Why Your Smile Sheets Are So Ineffective
Before we jump into this, let me acknowledge the many names we use for the survey-like questions we present to learners: I call them smile sheets, but they are also called happy sheets, response forms, reaction forms, evaluations, level 1s (after the Kirkpatrick Model), and so forth. I’ll mostly use the term “smile sheet”, but sometimes I might use one or more of the other terms as well - just to keep things interesting.
So, this is the second article in a series on how to improve our smile sheets. Article #1 highlighted the troubling fact that traditional smile sheets are virtually uncorrelated with learning results!
If you get high marks, you might have a fantastic learning initiative; or a terrible one. Get low marks, your Instructional Design could be disgraceful or wonderful. With traditional smile sheets, we just can’t tell. And that’s more than sad, isn’t it?
Let’s review what we found out last time. When we asked you –the readers (148 in total)– whether your organizations used response forms, 70% said regularly or almost always.
When we asked you –the readers– what you use your smile sheet data for, you responded:
- 61% -- We decide what to improve in our training programs.
- 46% -- We give your instructors specific feedback about how they can improve.
- 28% -- We decide whether to invest in improving a training program or not.
- 21% -- We decide whether to keep a training program or get rid of it.
- 10% -- We decide whether to invest in improving our Instructional Designers or not.
- 10% -- We decide whether to keep our instructors or not.
- 3% -- We decide whether to keep our Instructional Designers or not.
When we asked you and other readers to respond about why you gather smile sheet data, you responded:
- 49% -- To demonstrate/prove the value of or training programs.
- 37% -- Because the organization wants to see learning data.
- 25% -- To demonstrate/prove our value as purveyors of learning.
When we asked you about the approach your organization takes in using the data, you said:
- 34% -- We mostly skim the data, looking for out-of-the-ordinary results.

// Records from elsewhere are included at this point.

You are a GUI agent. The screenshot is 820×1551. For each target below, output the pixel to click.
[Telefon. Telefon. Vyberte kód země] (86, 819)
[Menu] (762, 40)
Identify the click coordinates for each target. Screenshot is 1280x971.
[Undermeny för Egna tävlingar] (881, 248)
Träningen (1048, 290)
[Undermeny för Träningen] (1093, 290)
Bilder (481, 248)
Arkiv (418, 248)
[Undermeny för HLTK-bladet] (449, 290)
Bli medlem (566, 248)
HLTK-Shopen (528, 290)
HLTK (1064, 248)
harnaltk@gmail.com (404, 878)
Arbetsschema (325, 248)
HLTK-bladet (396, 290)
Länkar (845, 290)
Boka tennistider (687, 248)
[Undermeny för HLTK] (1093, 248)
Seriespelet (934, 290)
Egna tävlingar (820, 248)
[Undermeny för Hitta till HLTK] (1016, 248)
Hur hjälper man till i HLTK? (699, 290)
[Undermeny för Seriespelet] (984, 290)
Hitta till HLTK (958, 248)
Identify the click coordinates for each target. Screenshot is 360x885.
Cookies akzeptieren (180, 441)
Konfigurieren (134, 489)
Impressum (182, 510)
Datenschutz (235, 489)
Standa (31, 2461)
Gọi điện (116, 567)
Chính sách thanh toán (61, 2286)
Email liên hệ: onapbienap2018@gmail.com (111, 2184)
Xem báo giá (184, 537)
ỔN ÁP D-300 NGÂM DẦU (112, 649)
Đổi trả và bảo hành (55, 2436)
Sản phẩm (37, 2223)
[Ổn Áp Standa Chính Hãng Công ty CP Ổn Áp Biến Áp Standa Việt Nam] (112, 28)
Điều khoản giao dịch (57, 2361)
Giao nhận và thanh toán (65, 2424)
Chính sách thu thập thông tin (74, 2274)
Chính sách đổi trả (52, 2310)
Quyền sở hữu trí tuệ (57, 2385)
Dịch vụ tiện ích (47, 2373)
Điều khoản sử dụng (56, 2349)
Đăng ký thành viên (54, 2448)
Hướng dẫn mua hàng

- 15% -- We mostly ignore the data.
- 10% -- We mostly fail to collect the data.
Before we draw firm conclusions, we should reflect on a couple of things. First, we don’t know much about who responded to our questions. Researchers call this a “convenience sample” and are leery about drawing firm conclusions. Second, we have no way of knowing how accurate people can be in answering our questions. That being said, it’s still fun to think about what the data might mean. Feel free to leave a comment below with your reflections!
Several things strike me about these findings. First, it looks like trainers and instructional designers are NOT held accountable for smile-sheet results. Only 10% of you said your organization used smile sheet results to determine whether to fire trainers. Only 3% said the data is used to determine the future employment of instructional designers. Apparently, while few trainers are at risk, almost no instructional designers are at risk. What’s the fun of that? Indeed, accountants may have a reputation for being dull and playing it safe - but in fact, it’s us Instructional Designers who are risk averse!
I also note that a ton of us seem to skim the data looking for out-of-the-ordinary results. This, of course, is a major freakin’ problem! We shouldn’t have to skim data to look for problems, the data should provide its own red flags. Bias is introduced when our data is so fuzzy that we have to look for “out-of-the-ordinary” results. This is a problem with Likert-like scales and numeric scales, by far the most common method used on our learner response forms. More about this below!
The two most popular responses are the ones that make me want to dive deeper into the responses.
- 61% -- We decide what to improve in our training programs.
- 46% -- We give our instructors specific feedback about how they can improve.
I’ve talked with myriad learning professionals over the years –and I’ve reviewed hundreds of traditional learner response forms– and what I’m dying to know is how we can look at the fuzzy data that learner response forms generate and intuit specific ideas for improvement. It doesn’t really make sense, does it? Here’s my hypotheses on how some of us do this – even in the face of the obvious difficulties:
- Perhaps some of us get feedback in open-ended questions – feedback that is specific enough to enable guidance for trainers and Instructional Designers. I myself have benefitted from such feedback when I was a middling leadership trainer.
- Perhaps when we notice red-flagged results we dig deeper and/or audit the learning program to look for areas of improvement.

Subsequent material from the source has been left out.